For a large employer with employees across the country, the narrow network strategy is more difficult to pull off.

“They need coverage across many states, and so oftentimes these broad networks are still the general preference of the employers that we work with,” said Trevis Parson, Philadelphia-based chief actuary of health and group benefits at Willis Towers Watson P.L.C.

Even so, experts expect high-performance networks to grow in popularity, especially as employers remain cost-conscious.

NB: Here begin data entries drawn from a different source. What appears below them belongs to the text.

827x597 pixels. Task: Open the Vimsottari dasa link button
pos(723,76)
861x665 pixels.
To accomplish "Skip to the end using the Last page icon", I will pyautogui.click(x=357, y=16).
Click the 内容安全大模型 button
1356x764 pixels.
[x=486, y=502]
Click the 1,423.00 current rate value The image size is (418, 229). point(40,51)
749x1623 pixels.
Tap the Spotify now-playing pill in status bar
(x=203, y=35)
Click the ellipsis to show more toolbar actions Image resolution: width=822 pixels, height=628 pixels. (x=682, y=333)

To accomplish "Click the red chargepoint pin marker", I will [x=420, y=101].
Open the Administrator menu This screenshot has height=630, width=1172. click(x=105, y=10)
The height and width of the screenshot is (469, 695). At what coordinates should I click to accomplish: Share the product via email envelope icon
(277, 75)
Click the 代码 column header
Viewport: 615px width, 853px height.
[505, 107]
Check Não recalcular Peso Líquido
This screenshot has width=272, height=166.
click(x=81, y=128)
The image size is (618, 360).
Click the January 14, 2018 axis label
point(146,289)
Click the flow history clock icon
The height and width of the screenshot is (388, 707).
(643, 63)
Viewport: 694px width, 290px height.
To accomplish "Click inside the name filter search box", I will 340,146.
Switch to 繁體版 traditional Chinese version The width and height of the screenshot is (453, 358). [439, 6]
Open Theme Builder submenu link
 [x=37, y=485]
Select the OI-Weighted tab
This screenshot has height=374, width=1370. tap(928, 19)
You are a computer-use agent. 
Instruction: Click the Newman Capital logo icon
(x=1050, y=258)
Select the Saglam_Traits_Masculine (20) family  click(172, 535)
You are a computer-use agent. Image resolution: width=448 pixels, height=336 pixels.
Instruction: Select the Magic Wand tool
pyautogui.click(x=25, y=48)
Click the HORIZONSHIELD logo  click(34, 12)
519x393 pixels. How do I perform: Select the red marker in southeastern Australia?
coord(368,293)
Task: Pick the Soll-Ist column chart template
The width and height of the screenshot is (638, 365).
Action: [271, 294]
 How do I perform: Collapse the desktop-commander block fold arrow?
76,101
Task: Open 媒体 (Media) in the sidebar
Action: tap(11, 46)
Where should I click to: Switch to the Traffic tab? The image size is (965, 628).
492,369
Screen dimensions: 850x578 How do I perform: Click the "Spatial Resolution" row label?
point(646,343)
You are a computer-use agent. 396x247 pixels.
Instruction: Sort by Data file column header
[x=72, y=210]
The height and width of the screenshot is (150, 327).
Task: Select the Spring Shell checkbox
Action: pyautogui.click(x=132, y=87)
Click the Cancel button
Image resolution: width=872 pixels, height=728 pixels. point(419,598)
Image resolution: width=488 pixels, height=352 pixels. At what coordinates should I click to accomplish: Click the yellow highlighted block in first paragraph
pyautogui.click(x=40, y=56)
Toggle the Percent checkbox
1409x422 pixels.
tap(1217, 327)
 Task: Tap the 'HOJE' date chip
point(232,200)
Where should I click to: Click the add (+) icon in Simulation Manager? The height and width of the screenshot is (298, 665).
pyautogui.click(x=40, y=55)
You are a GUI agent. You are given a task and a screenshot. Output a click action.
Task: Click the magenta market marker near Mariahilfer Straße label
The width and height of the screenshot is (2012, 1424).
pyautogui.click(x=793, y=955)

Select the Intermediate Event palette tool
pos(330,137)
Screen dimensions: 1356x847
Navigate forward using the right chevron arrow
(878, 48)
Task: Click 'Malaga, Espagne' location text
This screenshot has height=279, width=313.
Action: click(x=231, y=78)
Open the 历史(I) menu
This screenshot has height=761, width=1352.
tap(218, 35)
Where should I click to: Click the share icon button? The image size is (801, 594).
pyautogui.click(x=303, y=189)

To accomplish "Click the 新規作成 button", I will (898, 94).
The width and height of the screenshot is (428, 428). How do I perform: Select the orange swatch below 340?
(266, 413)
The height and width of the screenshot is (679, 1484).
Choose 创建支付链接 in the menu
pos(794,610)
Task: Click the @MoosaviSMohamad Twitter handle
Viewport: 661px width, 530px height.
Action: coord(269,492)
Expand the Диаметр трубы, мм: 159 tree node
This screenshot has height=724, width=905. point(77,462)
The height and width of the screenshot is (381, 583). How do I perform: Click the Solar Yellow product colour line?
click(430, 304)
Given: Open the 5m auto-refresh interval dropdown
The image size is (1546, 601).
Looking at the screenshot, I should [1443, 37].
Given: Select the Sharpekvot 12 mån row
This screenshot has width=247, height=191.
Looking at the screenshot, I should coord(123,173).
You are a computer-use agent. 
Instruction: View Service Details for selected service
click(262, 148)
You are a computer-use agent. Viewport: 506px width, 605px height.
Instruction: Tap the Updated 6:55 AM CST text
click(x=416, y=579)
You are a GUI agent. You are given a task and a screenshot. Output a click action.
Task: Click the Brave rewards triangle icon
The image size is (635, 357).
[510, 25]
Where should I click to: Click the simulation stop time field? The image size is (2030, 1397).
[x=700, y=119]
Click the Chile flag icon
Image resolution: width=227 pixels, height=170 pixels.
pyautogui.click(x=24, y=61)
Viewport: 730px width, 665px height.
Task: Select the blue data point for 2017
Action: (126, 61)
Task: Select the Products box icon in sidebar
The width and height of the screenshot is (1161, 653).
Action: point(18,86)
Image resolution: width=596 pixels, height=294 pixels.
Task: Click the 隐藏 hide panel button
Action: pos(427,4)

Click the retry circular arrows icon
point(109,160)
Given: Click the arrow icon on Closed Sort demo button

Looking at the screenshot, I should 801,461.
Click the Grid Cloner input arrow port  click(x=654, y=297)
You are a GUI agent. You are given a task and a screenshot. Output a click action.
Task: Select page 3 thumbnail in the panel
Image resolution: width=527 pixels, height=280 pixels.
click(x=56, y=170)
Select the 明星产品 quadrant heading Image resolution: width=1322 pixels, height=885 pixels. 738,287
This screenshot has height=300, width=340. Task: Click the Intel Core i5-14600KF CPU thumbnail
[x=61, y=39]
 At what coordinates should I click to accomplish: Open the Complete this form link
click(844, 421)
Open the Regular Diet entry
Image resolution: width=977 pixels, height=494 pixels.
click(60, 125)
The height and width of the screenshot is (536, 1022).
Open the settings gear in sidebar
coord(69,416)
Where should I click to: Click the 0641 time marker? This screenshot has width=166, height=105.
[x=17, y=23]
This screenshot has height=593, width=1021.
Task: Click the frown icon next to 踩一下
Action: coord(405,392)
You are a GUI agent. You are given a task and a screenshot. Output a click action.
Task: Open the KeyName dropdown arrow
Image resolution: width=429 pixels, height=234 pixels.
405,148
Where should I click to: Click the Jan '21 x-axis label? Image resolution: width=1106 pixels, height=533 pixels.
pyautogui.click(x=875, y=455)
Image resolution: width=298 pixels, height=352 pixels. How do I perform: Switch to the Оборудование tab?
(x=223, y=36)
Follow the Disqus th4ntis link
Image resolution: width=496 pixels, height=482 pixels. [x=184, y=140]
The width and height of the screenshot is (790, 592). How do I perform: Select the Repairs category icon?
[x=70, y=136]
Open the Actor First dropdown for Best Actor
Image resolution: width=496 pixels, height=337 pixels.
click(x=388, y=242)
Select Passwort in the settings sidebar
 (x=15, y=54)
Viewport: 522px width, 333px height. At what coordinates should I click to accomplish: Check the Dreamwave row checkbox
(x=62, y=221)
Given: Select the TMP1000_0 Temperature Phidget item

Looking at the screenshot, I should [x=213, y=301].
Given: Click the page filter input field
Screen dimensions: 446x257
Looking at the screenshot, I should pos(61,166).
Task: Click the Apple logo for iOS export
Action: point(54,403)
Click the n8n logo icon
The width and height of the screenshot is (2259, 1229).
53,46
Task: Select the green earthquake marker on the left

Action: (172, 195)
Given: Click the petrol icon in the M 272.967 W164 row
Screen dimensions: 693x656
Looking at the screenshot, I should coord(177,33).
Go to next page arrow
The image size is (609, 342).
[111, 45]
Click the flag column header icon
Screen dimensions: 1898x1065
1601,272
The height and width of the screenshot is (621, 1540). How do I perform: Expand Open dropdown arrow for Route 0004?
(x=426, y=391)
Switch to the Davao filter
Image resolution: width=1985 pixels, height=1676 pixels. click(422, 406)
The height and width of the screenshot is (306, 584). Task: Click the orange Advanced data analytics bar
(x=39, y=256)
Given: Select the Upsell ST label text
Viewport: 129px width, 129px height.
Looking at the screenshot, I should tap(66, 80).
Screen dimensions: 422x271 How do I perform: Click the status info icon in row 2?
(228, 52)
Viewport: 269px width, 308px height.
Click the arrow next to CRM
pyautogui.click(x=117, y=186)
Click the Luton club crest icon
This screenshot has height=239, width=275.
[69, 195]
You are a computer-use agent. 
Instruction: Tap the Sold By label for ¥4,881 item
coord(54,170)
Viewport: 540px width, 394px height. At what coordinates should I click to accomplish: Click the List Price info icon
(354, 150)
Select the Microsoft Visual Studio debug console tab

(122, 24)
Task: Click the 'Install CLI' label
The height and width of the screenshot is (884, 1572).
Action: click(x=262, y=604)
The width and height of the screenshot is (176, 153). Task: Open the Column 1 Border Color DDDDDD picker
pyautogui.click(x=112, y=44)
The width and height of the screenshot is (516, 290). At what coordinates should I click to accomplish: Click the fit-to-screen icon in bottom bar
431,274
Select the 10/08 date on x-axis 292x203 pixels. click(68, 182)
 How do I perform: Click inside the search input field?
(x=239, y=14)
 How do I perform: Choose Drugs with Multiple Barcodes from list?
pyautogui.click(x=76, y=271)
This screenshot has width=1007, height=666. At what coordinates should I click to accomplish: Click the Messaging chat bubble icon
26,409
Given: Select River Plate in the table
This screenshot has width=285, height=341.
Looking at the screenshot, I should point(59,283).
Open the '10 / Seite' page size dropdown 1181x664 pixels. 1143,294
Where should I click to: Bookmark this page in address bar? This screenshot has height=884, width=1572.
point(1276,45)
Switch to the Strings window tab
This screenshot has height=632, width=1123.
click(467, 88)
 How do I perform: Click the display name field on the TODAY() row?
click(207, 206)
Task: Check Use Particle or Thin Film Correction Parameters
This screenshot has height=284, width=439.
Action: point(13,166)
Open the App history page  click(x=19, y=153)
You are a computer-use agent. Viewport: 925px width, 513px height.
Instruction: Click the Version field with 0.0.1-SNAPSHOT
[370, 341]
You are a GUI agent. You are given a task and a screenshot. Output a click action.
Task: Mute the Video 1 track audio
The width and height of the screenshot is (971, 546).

“There's a cost gap that employers are still continuing to have to solve, and they are not just looking at the dollar side of the cost equation anymore; they are also looking at the use side of the cost equation,” Mr. Parson said. “Where do we avoid unnecessary readmissions? How do we manage our message to employees and our contracts with providers in a way that puts programs in place that push away unnecessary use of services and drive better outcomes?”

And as HDHPs have become more widespread — 83% of large employers said they would offer an HDHP in 2016, according to the 2015 NBGH study — it's likely narrow networks also will become more common, said Sandra Morris, former senior manager of U.S. benefits design at Procter & Gamble Co. and now the owner of consulting firm About Quality Benefits Design L.L.C. in Cincinnati.